Ghostr - Encrypted Messenger

Ghostr is an encrypted messenger built around a simple principle: your privacy is not a compromise. No phone number, no email address, no personal information is required to communicate.

All messages, calls, photos, videos, and files are protected by end-to-end encryption. No one can read your content — not even us.

POST-QUANTUM ENCRYPTION

Ghostr uses the most advanced cryptographic protocols available, including ML-KEM-768 standardized by NIST in 2024. Your communications stay protected against current attacks and against future quantum computers.

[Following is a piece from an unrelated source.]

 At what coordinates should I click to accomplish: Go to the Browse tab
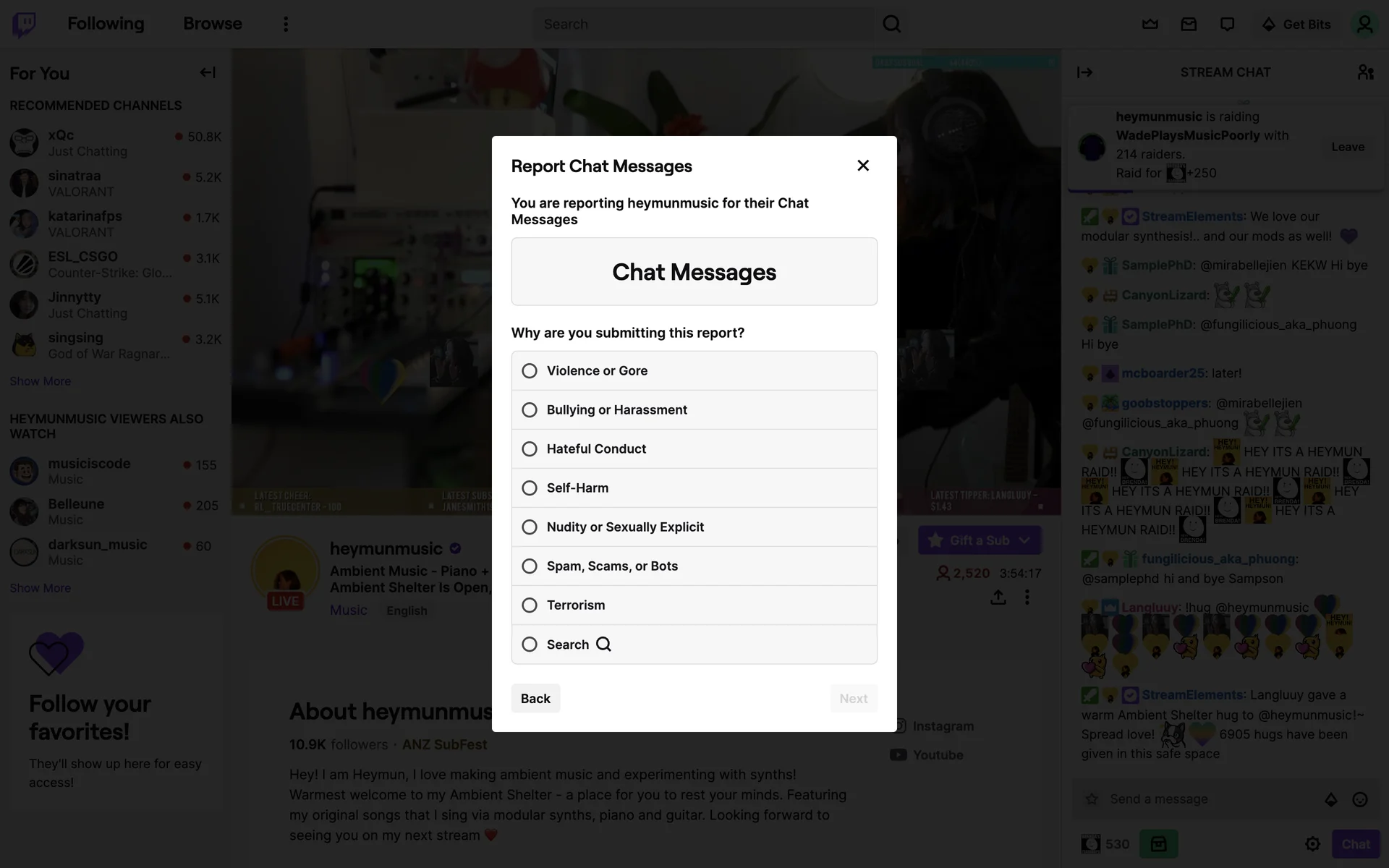(213, 24)
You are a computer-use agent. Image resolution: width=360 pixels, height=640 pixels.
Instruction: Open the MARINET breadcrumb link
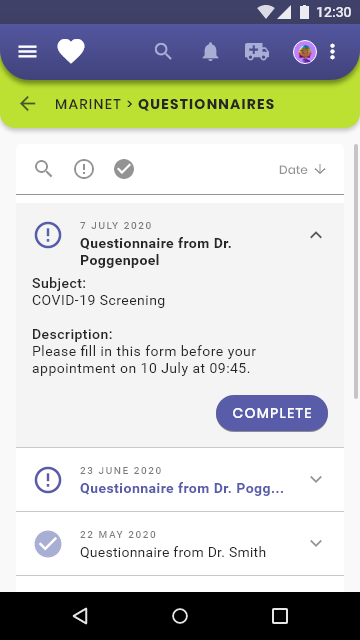[88, 104]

- Triple Ratchet for perfect forward secrecy
- PQXDH for post-quantum session establishment
- Sealed Sender to minimize metadata exposure to the server
- OHTTP routing to separate your IP address from content

METADATA MINIMIZATION

Most messengers encrypt content but still expose metadata — when you send a message, how often, and to whom. Ghostr adds an extra layer of network privacy on top of end-to-end encryption:

- Constant-rate traffic patterns that don't reveal your activity timing
- Cover traffic that normalizes overall activity patterns
- Adaptive padding to normalize packet sizes
- Background polling independent of when you actually send messages

NO ACCOUNT REQUIRED

Instead of a phone number or email address, Ghostr generates a random identifier locally on your device when you first launch the app. This identifier acts as your contact handle and is not linked to any personal information.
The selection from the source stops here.